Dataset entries

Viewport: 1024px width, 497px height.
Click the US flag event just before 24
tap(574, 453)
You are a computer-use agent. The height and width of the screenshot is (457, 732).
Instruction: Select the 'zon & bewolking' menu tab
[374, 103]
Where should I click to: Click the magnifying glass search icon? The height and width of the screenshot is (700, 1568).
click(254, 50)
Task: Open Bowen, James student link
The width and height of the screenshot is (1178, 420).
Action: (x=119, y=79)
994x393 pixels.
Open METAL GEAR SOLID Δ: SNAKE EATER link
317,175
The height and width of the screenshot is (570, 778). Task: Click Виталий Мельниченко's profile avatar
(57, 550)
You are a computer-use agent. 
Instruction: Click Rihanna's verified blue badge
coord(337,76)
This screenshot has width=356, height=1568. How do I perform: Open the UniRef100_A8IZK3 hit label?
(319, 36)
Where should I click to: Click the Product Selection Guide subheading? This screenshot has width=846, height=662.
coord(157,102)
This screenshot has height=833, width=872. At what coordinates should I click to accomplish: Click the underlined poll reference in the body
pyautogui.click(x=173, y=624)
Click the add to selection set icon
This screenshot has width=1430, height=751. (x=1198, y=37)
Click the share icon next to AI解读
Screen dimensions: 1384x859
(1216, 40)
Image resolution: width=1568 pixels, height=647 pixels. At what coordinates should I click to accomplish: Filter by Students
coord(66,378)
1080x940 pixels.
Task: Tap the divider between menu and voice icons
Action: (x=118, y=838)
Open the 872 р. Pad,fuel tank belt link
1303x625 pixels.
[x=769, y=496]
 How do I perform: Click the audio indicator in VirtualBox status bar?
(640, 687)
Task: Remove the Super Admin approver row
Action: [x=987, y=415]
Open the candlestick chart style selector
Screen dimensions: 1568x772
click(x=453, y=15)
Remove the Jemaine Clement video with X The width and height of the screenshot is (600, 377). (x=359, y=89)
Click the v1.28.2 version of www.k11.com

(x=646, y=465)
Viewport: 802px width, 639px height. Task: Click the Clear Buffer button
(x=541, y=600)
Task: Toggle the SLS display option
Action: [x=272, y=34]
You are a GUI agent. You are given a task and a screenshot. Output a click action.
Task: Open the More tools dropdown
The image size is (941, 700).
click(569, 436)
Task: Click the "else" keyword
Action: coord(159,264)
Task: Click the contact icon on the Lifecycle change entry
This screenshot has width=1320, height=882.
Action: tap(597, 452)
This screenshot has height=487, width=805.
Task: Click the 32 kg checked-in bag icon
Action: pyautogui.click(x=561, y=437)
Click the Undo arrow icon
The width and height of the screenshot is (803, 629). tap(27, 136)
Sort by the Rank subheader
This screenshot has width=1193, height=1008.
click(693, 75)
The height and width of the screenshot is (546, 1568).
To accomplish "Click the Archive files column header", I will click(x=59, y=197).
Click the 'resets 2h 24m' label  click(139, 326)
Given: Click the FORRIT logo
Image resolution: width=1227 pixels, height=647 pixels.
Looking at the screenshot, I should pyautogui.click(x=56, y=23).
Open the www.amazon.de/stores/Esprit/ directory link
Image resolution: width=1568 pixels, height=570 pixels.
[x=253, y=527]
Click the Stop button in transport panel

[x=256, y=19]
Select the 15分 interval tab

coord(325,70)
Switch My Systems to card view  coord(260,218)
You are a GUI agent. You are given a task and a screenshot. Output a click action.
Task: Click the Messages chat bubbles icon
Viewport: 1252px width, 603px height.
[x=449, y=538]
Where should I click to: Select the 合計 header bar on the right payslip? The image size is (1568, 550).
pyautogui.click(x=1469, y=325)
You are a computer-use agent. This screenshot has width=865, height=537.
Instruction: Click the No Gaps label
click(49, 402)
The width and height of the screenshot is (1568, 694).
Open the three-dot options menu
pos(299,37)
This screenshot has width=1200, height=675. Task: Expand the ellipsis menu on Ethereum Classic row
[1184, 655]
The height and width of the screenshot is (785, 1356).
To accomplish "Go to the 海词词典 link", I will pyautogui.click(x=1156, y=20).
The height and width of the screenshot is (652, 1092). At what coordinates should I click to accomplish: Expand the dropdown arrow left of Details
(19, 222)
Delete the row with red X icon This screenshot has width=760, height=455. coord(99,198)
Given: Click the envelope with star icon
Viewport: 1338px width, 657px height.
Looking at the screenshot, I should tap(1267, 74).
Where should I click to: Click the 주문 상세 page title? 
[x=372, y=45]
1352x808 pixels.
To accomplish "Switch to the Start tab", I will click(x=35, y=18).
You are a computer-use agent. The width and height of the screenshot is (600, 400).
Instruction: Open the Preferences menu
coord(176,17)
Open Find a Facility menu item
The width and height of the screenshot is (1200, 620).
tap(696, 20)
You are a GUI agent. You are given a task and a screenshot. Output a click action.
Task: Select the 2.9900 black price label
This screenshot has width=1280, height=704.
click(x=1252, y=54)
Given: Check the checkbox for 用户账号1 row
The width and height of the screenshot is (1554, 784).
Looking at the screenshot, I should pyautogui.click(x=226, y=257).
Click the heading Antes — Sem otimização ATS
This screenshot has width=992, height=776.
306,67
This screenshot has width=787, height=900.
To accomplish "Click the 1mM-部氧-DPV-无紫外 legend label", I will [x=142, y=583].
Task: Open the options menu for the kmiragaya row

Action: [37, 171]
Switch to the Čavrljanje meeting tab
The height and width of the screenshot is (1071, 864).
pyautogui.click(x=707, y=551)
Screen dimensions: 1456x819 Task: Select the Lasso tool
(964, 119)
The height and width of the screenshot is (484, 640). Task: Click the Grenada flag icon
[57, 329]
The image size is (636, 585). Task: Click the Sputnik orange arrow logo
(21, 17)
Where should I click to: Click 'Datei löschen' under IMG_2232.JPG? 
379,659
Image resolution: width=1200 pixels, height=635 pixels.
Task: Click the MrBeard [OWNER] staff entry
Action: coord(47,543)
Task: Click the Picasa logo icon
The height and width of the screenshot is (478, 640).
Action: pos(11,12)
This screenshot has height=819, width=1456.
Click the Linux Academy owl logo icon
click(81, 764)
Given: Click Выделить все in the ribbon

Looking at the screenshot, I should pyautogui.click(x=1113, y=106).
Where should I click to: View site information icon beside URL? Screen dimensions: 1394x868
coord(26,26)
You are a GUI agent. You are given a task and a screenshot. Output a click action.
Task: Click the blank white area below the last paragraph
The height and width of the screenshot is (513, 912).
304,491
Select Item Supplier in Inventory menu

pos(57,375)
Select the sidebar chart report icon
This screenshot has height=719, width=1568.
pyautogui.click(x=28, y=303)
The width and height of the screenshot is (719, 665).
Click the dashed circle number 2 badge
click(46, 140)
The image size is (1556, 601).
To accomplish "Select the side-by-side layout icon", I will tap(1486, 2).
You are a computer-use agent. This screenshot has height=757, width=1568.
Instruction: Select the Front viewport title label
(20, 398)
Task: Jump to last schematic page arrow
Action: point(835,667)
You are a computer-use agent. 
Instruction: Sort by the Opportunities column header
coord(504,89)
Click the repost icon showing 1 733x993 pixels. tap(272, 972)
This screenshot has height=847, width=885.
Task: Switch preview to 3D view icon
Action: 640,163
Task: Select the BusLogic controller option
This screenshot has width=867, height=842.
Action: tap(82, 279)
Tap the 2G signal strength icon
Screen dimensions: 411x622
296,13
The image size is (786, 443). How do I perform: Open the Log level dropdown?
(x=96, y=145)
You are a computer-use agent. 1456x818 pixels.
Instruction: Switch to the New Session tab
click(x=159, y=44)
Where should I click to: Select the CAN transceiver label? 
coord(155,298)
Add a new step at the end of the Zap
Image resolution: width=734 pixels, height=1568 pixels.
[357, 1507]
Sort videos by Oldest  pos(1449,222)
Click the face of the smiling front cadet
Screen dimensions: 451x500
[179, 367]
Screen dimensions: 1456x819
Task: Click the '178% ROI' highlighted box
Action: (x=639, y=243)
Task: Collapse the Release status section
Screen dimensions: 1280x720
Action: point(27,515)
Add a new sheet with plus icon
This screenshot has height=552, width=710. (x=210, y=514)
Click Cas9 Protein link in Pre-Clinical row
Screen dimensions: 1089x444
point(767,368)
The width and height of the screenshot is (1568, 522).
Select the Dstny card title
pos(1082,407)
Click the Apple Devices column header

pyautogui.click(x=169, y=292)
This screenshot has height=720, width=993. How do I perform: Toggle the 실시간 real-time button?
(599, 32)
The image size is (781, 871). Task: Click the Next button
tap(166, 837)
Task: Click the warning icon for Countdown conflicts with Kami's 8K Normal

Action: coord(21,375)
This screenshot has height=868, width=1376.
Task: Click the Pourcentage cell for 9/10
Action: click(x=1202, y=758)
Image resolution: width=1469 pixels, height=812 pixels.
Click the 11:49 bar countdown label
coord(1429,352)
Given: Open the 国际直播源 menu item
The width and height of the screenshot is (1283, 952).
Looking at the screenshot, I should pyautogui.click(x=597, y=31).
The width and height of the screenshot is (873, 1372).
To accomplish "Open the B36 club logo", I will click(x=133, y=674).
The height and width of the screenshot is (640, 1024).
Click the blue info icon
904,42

What you are asked to do
Show the lines above with "will".

Solution to this problem
To accomplish "Click the Archive files column header", I will click(x=59, y=197).
To accomplish "Go to the 海词词典 link", I will pyautogui.click(x=1156, y=20).
To accomplish "Switch to the Start tab", I will click(x=35, y=18).
To accomplish "Click the 1mM-部氧-DPV-无紫外 legend label", I will [x=142, y=583].
To accomplish "Select the side-by-side layout icon", I will tap(1486, 2).
To accomplish "Open the B36 club logo", I will click(x=133, y=674).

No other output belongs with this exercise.